The Environmental Protection Agency yesterday increased by 133 the number of abandoned hazardous waste dumps that have top priority for cleanup because they pose imminent danger to human health or the environment.

The agency has now identified 546 dumps to be cleaned up with help from the $1.6 billion "Superfund," created by Congress to address the nation's most dangerous toxic waste sites. Officials said the list of locations to be cleaned up may eventually number more than 1,000. None of the sites added yesterday is in the Washington area.

Meanwhile, EPA officials also said that the amount of hazardous waste generated in the United States each year is four times greater than the agency had figured.

The new estimate is 30 billion gallons, based on a recent EPA survey. Other non-EPA studies have put the figure at more than 50 billion. More than 70 percent of these wastes are generated by the chemical industry, the study says.

The two new developments sent a mixed signal on the status of the hazardous waste threat five months after the EPA was rocked by a national scandal over the issue. EPA assistant administrator Lee M. Thomas, who oversees toxic waste issues, reported solid progress in the government cleanup program.

But Thomas added that the extent of toxic contamination in drinking water and other resources is only now being discovered. He also said there is no known way to counteract certain kinds of contamination, such as high levels of the toxic compound dioxin, found throughout Times Beach, Mo., and in other communities.

"There is no quick fix to problems of this magnitude," Thomas said. He said the stepping-up of agency efforts "does not mean that bulldozers will be pulling up at the new sites tomorrow, of course."

Underlining that warning was Sharon Worrell, mayor of Florence Township, N.J., who lives 50 feet from an abandoned dump that EPA yesterday added to the priority list. The agency listed the site among those it hopes will be cleaned up by the dump's operator with limited help from federal funds. But Worrell said that a six-year effort by the state has failed to produce voluntary cleanup by the operator.

Meanwhile, she said, underground water supplies have been contaminated with methylene chloride and other toxic chemicals, forcing 10 households to stop using drinking water from wells. Neighboring Manchester township officials estimate that it will cost $10 million to install a safe water system there.

The unveiling of the expanded list of priority cleanup sites is one of the major developments since William D. Ruckelshaus took the helm of the agency and brought in a new team of top administrators. Ruckelshaus was appointed administrator in March after his predecessor, Anne M. Burford, resigned under fire.

More than 20 top agency officials resigned or were fired earlier this year amid charges of official misconduct, industry influence and political manipulation in the waste cleanup program. Rita M. Lavelle, Thomas' predecessor as chief of the Superfund program, has been indicted for allegedly lying to Congress when she denied that she had distributed grants from the fund based on political considerations.

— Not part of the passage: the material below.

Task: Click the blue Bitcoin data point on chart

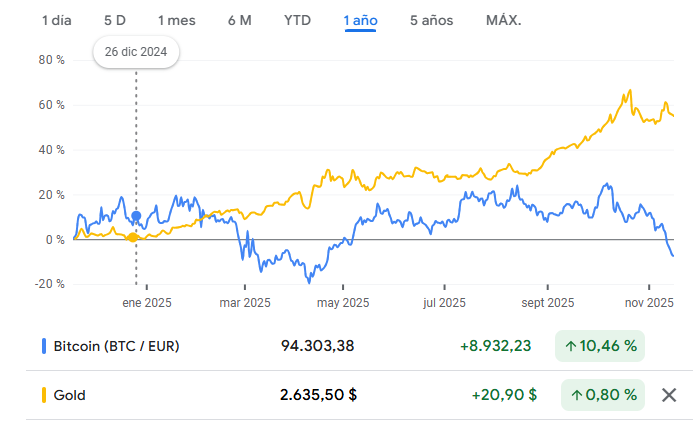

Officials also announced several significant policy changes yesterday in the toxic waste division. Thomas said the agency will remove a ban on spending Superfund money to clean up toxic waste dumped by the federal government, believed to be the biggest violator of federal hazardous waste laws.

The Department of Defense is by far the largest generator of toxic waste in the government. Thomas said the EPA will not know for six months which federal facilities will be targeted by the program.

The Superfund program requires cleanup costs to be covered by those responsible for the contamination. If those parties do not pay for the cleanup, the EPA can use the Superfund to defray costs and can sue those responsible for three times the cost of the project.

Cleanups have been finished at only five sites identified since Congress created the Superfund in 1980, officials said. With the expansion of the list yesterday, there are now only four states with no toxic dumps on the Superfund list--Alaska, Hawaii, Nebraska and Nevada.

The new dump ranked as the greatest danger to public health in the United States is the Lipari Landfill, a six-acre former gravel pit and industrial chemical dump surrounded by fruit orchards near Pittman, N.J. Superfund director William Hedeman said the dump contains an "alphabet soup" of toxic chemicals, some of which have poisoned underground water supplies, rivers and streams.

On the new list, New Jersey has 85 dump sites, more than any other state, that are ranked as national priorities for cleanup. It is followed by Michigan with 48, Pennsylvania with 39 and Florida and New York with 29 each. Maryland has three, in Cumberland, Annapolis and Elkton, and Virginia has four, in York and Roanoke counties, Saltville and Piney River.

Thomas also said the agency has not yet decided whether to ask Congress to continue the Superfund program beyond 1985, when the $1.6 billion is to be completely spent. Burford had said she did not expect to do so, but Thomas said that position is under review.